Children of the Knight
Children of the Knight by Michael J. Bowler is a young adult book.

In the city of Los Angeles, violence is rampant and gang issues are an everyday occurrence, leaving the police and city officials struggling to maintain order. The children born into this time know no other way and easily fall into trouble, with many treated as adult offenders without regard to their age. Lance is one of the lost children who has no family and lives by his wits on the street, but he has dreams of one day using his skateboarding abilities to prove his worth. One day, Lance is being threatened by the local drug runners when a man in full armor defends him. The man invites Lance to stay with him and he agrees but stays on guard in case of any funny business. They go to an underground area filled with items of war that you could find in a museum. Lance in stunned to learn that the man is King Author from England and he plans to reform his Round Table with Lance as his First Knight. After gathering children from many of the less affluent areas, the city officials begin to wonder who this "crazy" man is. The children begin to train as knights and learn the arts of chivalry from King Author and Lance as they take up the challenge of setting their city to rights, but will they succeed before the government interferes?

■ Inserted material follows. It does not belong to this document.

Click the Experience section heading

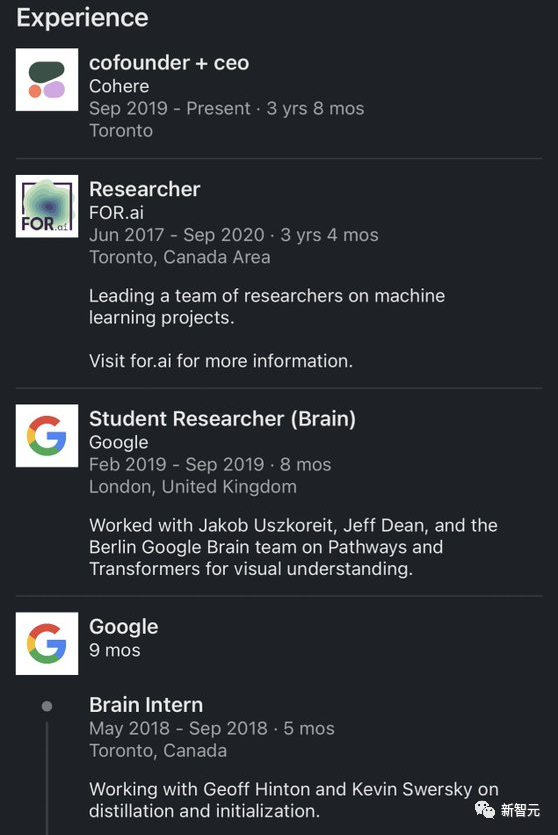[82, 18]
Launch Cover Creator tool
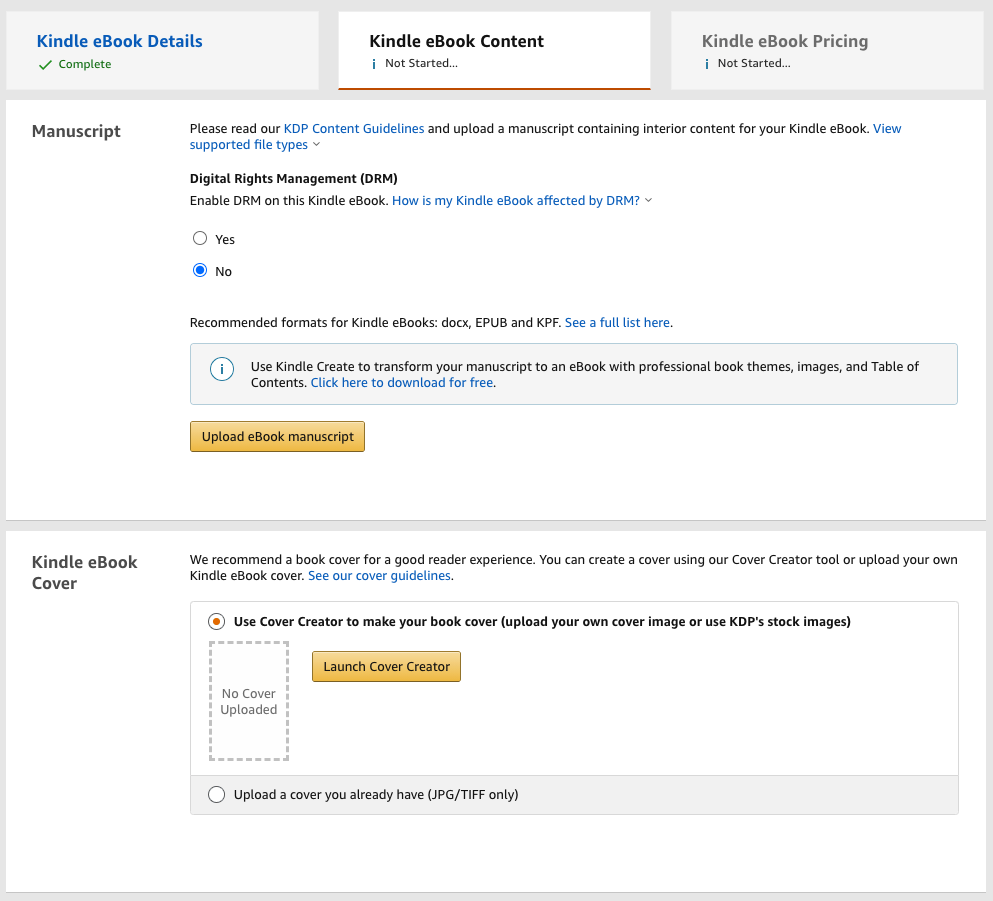 tap(386, 667)
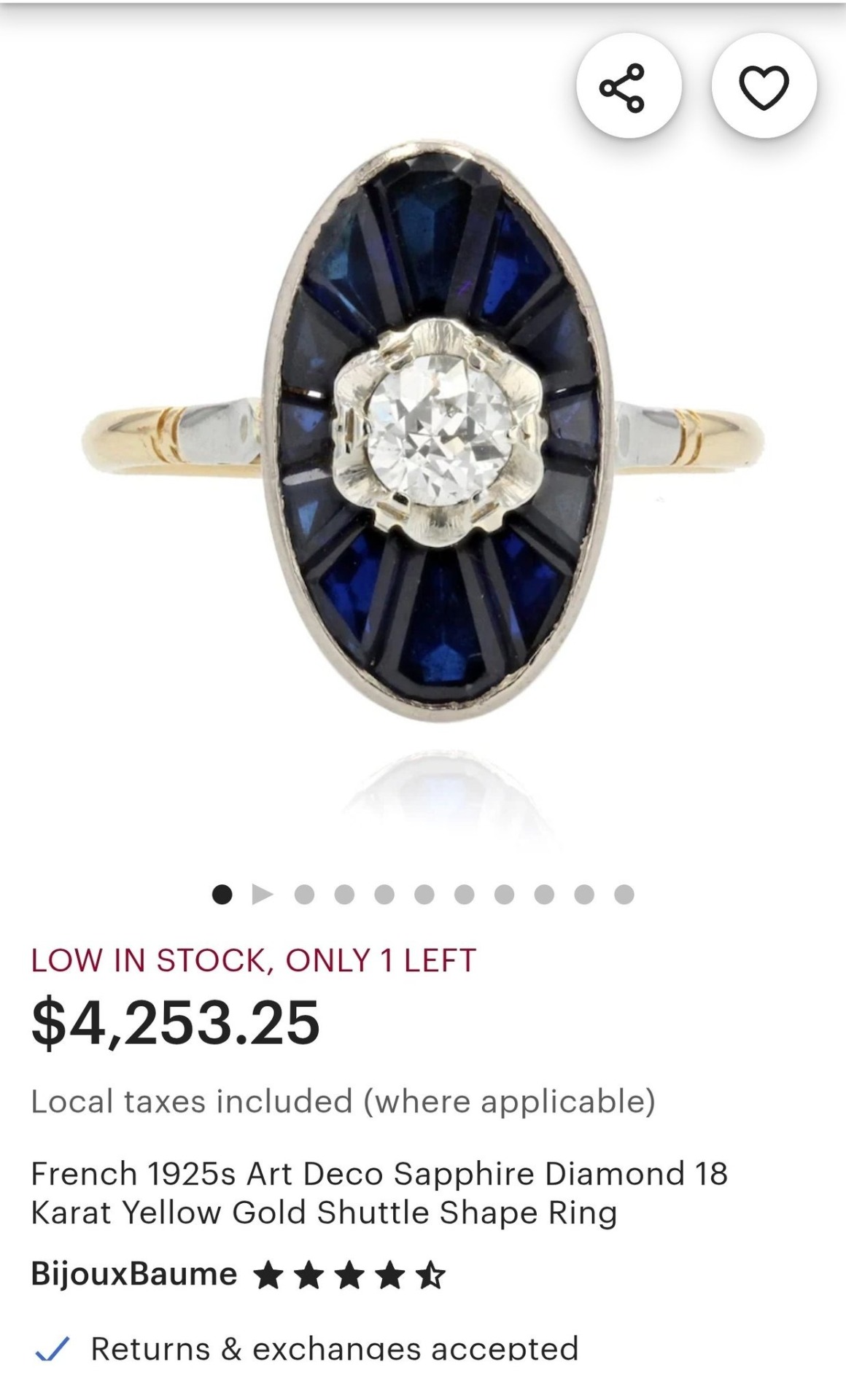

If you can imagine an important figure from the past suddenly appearing today and all the confusion that would ensue then you would have a good understanding about how this incredible book unfolded. It was fascinating how differently King Author looked upon how the children of today were treated and it made me reappraise the plight of disadvantaged children. I never thought about how kids are expected to follow the rules after being exposed to so much violence and then being tried as adults with little to no legal help, unless their parents have money! Even with all of their problems, the kids took up Author's cause as their own, gaining the love and family they were seeking all along. This book covers many social issues of crime, drugs, gangs, and childhood prostitution from a child's point of view, allowing the reader to understand how they see things and why they respond differently than adults. This book should be mandatory reading in school, not only for the look back into King Author, but also for the insight of today's children.